No one has, even now, questioned the Prime Minister’s sincerity or his honesty. He provided reasonably convincing explanations for why he, personally, cannot be blamed for either the 2G sale or the Antrix-Devas deal, you can even accept his point on the importance of giving space in the coalition to the partners to determine their own nominees. But surely, there is an element of naiveté in not understanding as to why the DMK was so insistent in getting the telecom portfolio. It wasn’t to serve the public.
The real issue remains the need for the PM to pull out of the downward spiral his government is caught in. And the question in everyone’s mind is whether Wednesday’s effort can give some breathing space to what looks like a dying government. The jury is clearly out on that.
It wasn’t surprising that the events in West Asia—the overthrow of tyrants in Tunisia and Egypt — was also brought into the meet by a questioner. The PM’s answer was correct, if predictable. India is a democracy, at least in terms of providing periodic opportunities for the people to change their government.
Alarmingly, what we are witnessing in India is the slow erosion of the solid political edifice that has largely kept social and political peace in India. It is being brought on by a careless political class that seems determined to live on past political capital.
Where in Egypt we see the possible beginning of a process of the construction of a democracy, in India we are witnessing an unthinking effort to destroy it. Sadly, the very people designated to lead the democratic system— the politicians— are in the forefront of the effort.
The Prime Minister has said that he is dead serious about getting to the bottom of the scams that have undermined his government and not sparing anyone. The big question is: Has the PM bought enough time from an angry public to ensure that he can push through the Union Budget for the coming year, and then carry out his promised exercise of deep restructuring and reshuffle of his Cabinet?

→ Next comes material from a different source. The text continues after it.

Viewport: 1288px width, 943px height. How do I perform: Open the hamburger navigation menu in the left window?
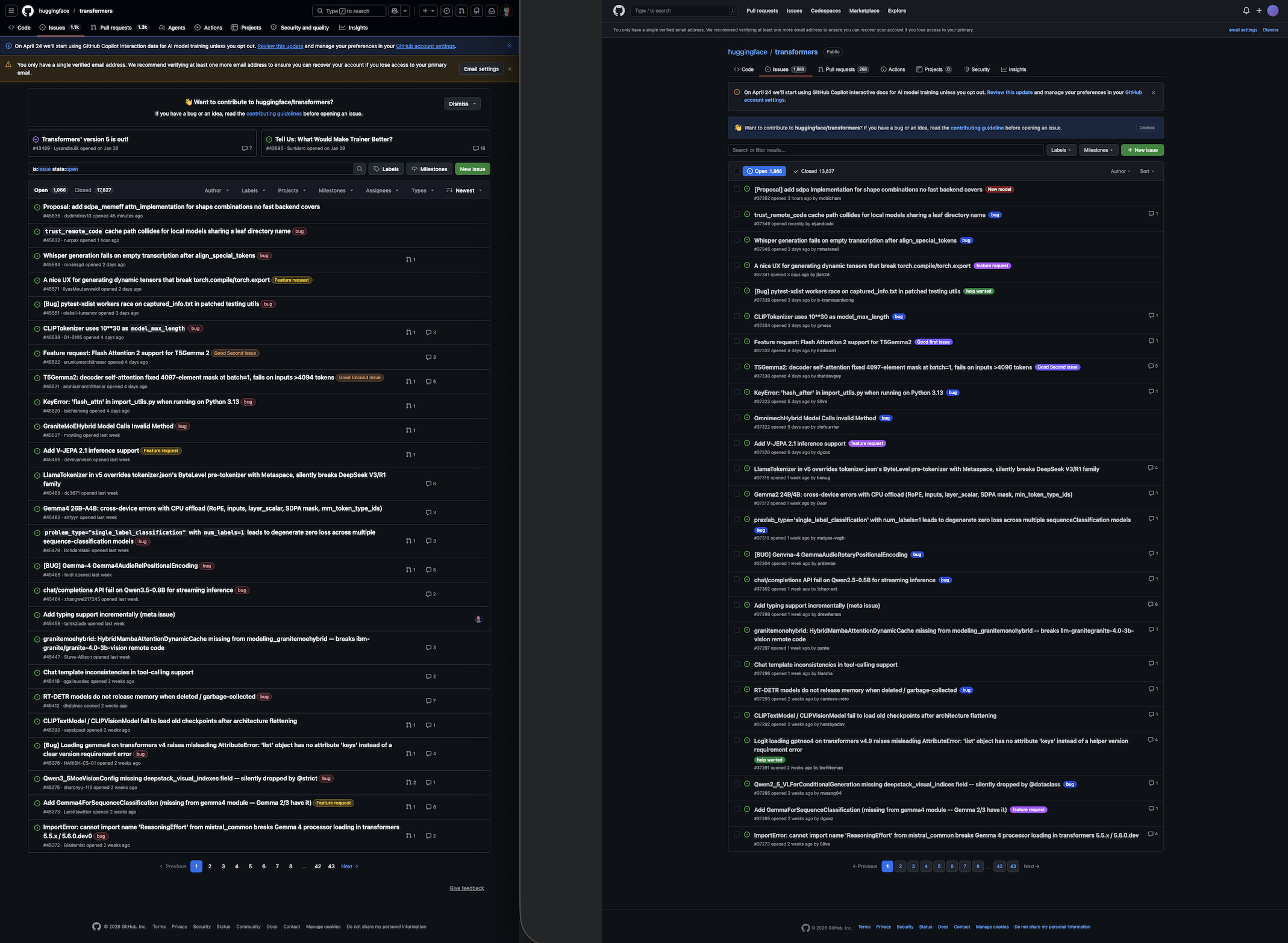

The key is in the choices the PM makes in the coming three months. Will he, for example, bring a bill that will create an empowered Lok Pal to check corruption? Can he truly rid his Cabinet of the corrupt notwithstanding what he quaintly calls “coalition dharma”? Will the lumbering legal process make a visible impact in the Commonwealth Games, Adarsh Society, 2G and Devas-Antrix scams? Can enough be done in this short period to deter our venal babus and politicians?
Even so, you must give Dr Singh full marks for trying. He may have come across as being nervous and defensive, but to write him off would be a serious mistake. The press meet was a carefully considered act, aimed at communicating with the middle class which plays a key role in shaping opinion in the country.
With his humility and genuine sincerity, the prime minister, offering himself to interrogation by a JPC, would have gone across well with the tens of millions who witnessed the media interaction. They may even agree with the PM that it is the media which is sapping national confidence, not the corrupt netas and babus.
Dr Manmohan Singh will have achieved his short-term goal if he has bought a couple of months he says he needs to show that he means business with regard to UPA-II and its agenda. But the longer term goal of restoring his own reputation and that of his government could be more elusive.
A rotten edifice that came up over decades cannot be dismantled and rebuilt in a short space of half a term of a government, that, too, one that has been so seriously implicated in all manner of wrongdoing.